Return the items below exactly as they appear, from the line containing "Task: Click the yellow dot in editor window" through the end of the items, including both ends. Leave the pictures out.

START EXERCISE INPUTS

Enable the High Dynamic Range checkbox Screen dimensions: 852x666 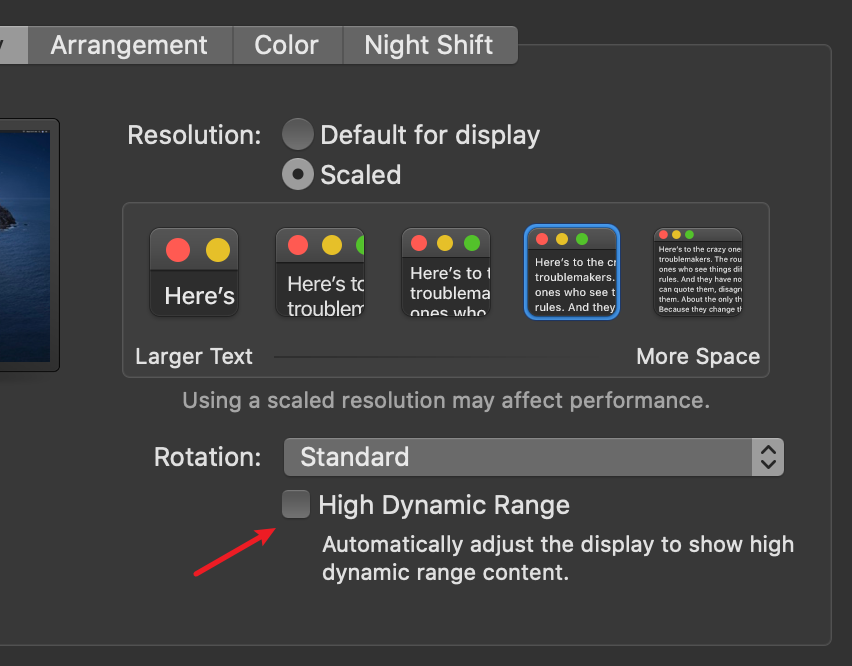pos(296,505)
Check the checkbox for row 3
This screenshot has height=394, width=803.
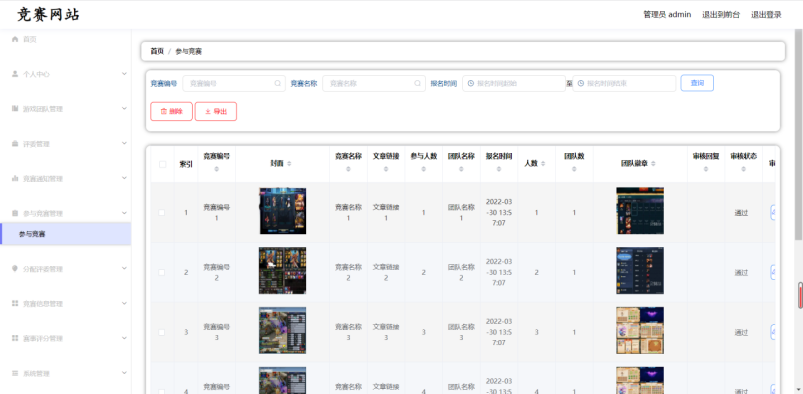coord(162,332)
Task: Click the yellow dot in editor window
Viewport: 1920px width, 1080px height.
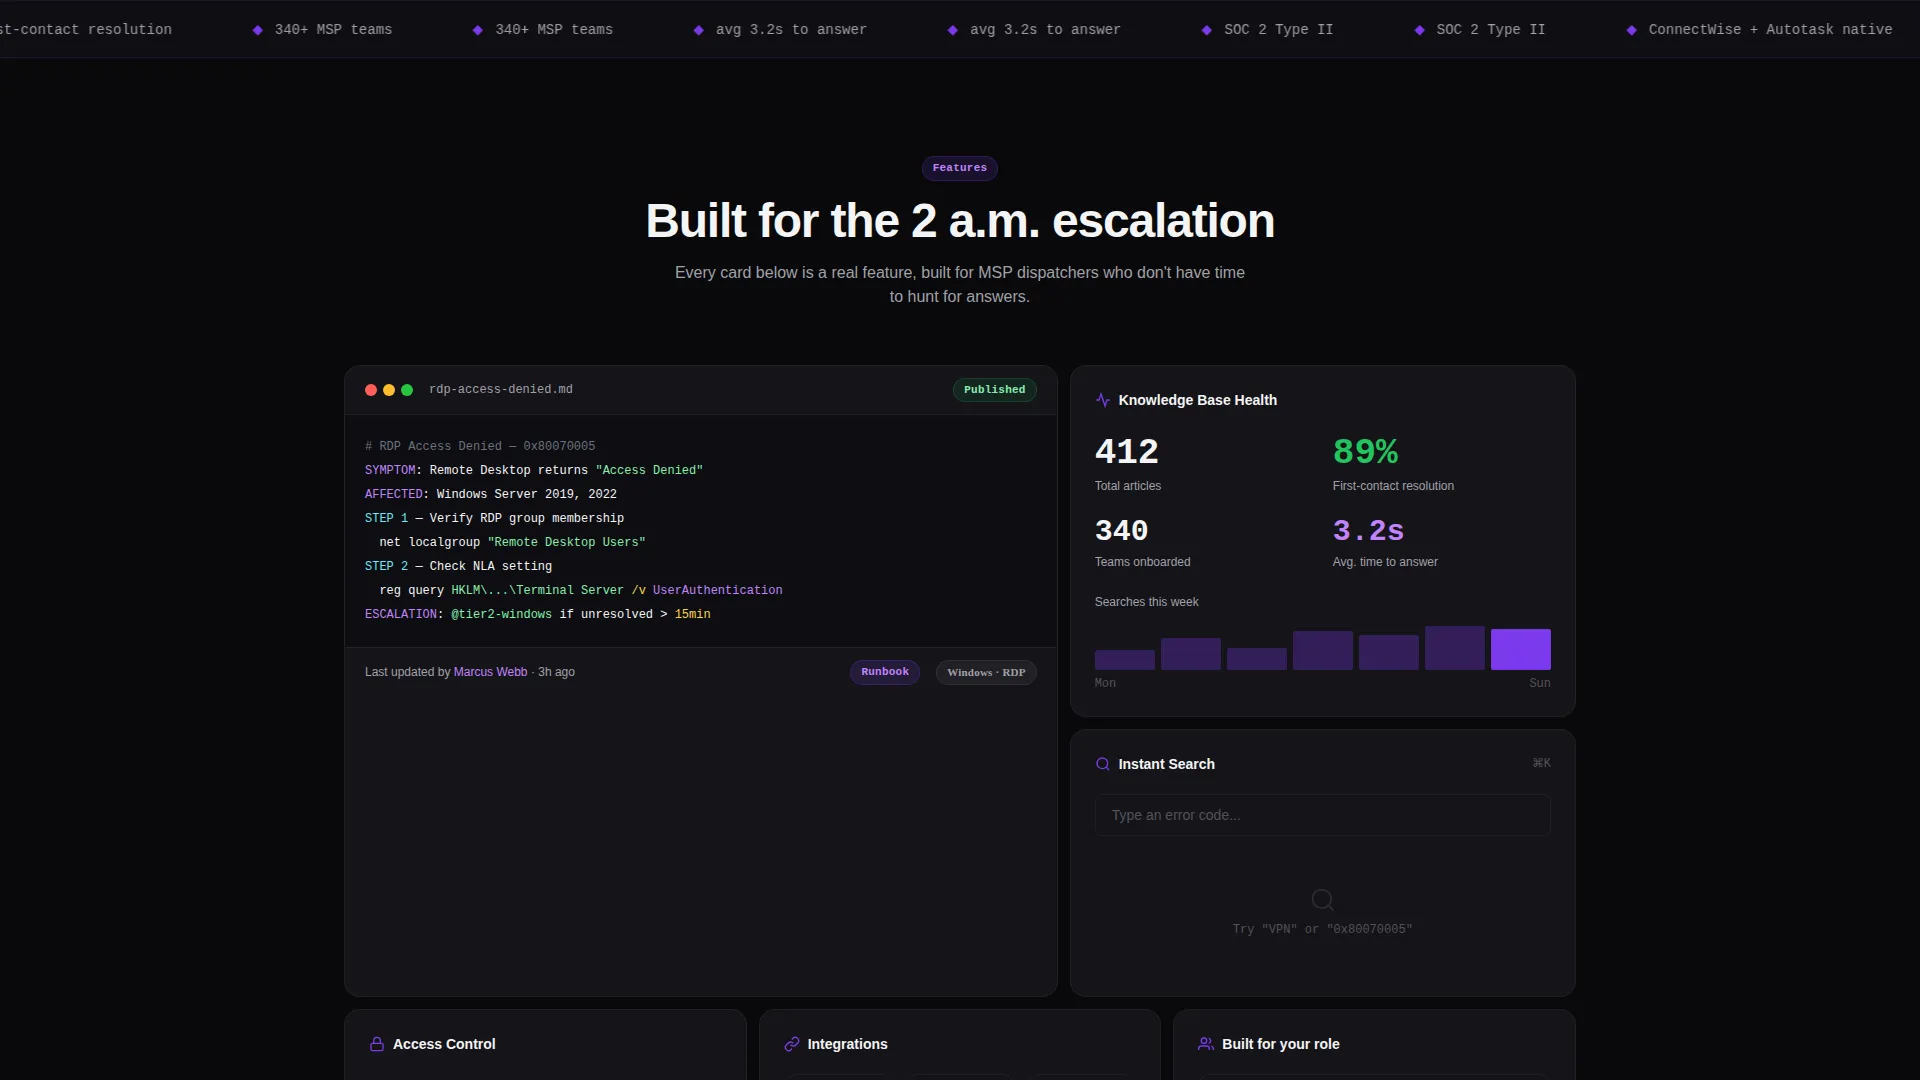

END EXERCISE INPUTS

▶ [TASK RESPONSE]
Task: Click the yellow dot in editor window
Viewport: 1920px width, 1080px height.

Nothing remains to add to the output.